Data excerpts:
---

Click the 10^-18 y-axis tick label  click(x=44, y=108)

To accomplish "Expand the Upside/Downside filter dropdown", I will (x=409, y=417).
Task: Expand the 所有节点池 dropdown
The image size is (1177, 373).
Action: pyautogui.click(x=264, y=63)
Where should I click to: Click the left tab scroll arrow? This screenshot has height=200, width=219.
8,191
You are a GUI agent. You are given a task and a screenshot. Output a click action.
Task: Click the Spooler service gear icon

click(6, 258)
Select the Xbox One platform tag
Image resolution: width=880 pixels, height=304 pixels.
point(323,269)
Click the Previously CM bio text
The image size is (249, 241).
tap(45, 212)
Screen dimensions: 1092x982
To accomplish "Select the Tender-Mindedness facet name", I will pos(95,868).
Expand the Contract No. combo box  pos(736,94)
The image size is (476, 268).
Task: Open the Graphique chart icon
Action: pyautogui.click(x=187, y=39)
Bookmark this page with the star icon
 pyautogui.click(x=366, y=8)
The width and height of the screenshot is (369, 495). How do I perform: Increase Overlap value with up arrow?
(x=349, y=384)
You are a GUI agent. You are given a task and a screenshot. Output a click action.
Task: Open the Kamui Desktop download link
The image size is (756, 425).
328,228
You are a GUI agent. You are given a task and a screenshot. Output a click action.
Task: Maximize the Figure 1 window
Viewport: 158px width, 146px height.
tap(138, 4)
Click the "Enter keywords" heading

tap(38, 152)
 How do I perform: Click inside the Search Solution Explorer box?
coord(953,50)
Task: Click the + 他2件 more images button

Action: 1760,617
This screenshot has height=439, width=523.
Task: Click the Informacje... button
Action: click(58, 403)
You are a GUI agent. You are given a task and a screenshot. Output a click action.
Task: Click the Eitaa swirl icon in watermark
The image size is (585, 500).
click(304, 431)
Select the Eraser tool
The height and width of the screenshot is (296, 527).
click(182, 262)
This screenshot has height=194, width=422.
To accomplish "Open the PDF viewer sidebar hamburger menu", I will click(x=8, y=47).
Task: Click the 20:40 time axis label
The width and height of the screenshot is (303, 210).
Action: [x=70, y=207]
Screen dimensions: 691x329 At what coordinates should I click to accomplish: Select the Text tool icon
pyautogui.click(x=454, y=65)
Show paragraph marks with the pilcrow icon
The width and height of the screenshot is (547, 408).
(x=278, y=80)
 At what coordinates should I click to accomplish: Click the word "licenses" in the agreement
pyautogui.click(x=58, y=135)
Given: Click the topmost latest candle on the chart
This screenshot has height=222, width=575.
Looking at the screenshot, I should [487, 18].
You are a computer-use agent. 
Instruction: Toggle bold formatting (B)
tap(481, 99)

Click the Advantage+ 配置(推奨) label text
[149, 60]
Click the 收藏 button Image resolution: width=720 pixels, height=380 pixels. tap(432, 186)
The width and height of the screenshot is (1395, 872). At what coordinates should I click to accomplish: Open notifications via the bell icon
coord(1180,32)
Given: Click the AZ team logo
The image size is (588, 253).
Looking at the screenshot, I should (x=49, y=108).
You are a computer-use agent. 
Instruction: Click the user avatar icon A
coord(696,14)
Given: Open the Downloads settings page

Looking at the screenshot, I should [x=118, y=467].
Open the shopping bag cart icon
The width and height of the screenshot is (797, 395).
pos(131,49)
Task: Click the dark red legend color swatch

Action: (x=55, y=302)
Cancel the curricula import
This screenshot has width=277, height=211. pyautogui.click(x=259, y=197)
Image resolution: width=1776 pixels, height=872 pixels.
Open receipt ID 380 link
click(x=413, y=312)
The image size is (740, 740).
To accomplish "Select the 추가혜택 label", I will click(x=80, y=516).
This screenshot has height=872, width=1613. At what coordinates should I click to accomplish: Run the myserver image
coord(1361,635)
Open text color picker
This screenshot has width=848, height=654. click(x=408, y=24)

---

_What this task involves_.
Every entry needs to be retyped exactly.

_Output for this task_.
Click the 10^-18 y-axis tick label  click(x=44, y=108)

To accomplish "Expand the Upside/Downside filter dropdown", I will (x=409, y=417).
Task: Expand the 所有节点池 dropdown
The image size is (1177, 373).
Action: pyautogui.click(x=264, y=63)
Where should I click to: Click the left tab scroll arrow? This screenshot has height=200, width=219.
8,191
You are a GUI agent. You are given a task and a screenshot. Output a click action.
Task: Click the Spooler service gear icon

click(6, 258)
Select the Xbox One platform tag
Image resolution: width=880 pixels, height=304 pixels.
point(323,269)
Click the Previously CM bio text
The image size is (249, 241).
tap(45, 212)
Screen dimensions: 1092x982
To accomplish "Select the Tender-Mindedness facet name", I will pos(95,868).
Expand the Contract No. combo box  pos(736,94)
The image size is (476, 268).
Task: Open the Graphique chart icon
Action: pyautogui.click(x=187, y=39)
Bookmark this page with the star icon
 pyautogui.click(x=366, y=8)
The width and height of the screenshot is (369, 495). How do I perform: Increase Overlap value with up arrow?
(x=349, y=384)
You are a GUI agent. You are given a task and a screenshot. Output a click action.
Task: Open the Kamui Desktop download link
The image size is (756, 425).
328,228
You are a GUI agent. You are given a task and a screenshot. Output a click action.
Task: Maximize the Figure 1 window
Viewport: 158px width, 146px height.
tap(138, 4)
Click the "Enter keywords" heading

tap(38, 152)
 How do I perform: Click inside the Search Solution Explorer box?
coord(953,50)
Task: Click the + 他2件 more images button

Action: 1760,617
This screenshot has height=439, width=523.
Task: Click the Informacje... button
Action: click(58, 403)
You are a GUI agent. You are given a task and a screenshot. Output a click action.
Task: Click the Eitaa swirl icon in watermark
The image size is (585, 500).
click(304, 431)
Select the Eraser tool
The height and width of the screenshot is (296, 527).
click(182, 262)
This screenshot has height=194, width=422.
To accomplish "Open the PDF viewer sidebar hamburger menu", I will click(x=8, y=47).
Task: Click the 20:40 time axis label
The width and height of the screenshot is (303, 210).
Action: [x=70, y=207]
Screen dimensions: 691x329 At what coordinates should I click to accomplish: Select the Text tool icon
pyautogui.click(x=454, y=65)
Show paragraph marks with the pilcrow icon
The width and height of the screenshot is (547, 408).
(x=278, y=80)
 At what coordinates should I click to accomplish: Click the word "licenses" in the agreement
pyautogui.click(x=58, y=135)
Given: Click the topmost latest candle on the chart
This screenshot has height=222, width=575.
Looking at the screenshot, I should [487, 18].
You are a computer-use agent. 
Instruction: Toggle bold formatting (B)
tap(481, 99)

Click the Advantage+ 配置(推奨) label text
[149, 60]
Click the 收藏 button Image resolution: width=720 pixels, height=380 pixels. tap(432, 186)
The width and height of the screenshot is (1395, 872). At what coordinates should I click to accomplish: Open notifications via the bell icon
coord(1180,32)
Given: Click the AZ team logo
The image size is (588, 253).
Looking at the screenshot, I should (x=49, y=108).
You are a computer-use agent. 
Instruction: Click the user avatar icon A
coord(696,14)
Given: Open the Downloads settings page

Looking at the screenshot, I should [x=118, y=467].
Open the shopping bag cart icon
The width and height of the screenshot is (797, 395).
pos(131,49)
Task: Click the dark red legend color swatch

Action: (x=55, y=302)
Cancel the curricula import
This screenshot has width=277, height=211. pyautogui.click(x=259, y=197)
Image resolution: width=1776 pixels, height=872 pixels.
Open receipt ID 380 link
click(x=413, y=312)
The image size is (740, 740).
To accomplish "Select the 추가혜택 label", I will click(x=80, y=516).
This screenshot has height=872, width=1613. At what coordinates should I click to accomplish: Run the myserver image
coord(1361,635)
Open text color picker
This screenshot has width=848, height=654. click(x=408, y=24)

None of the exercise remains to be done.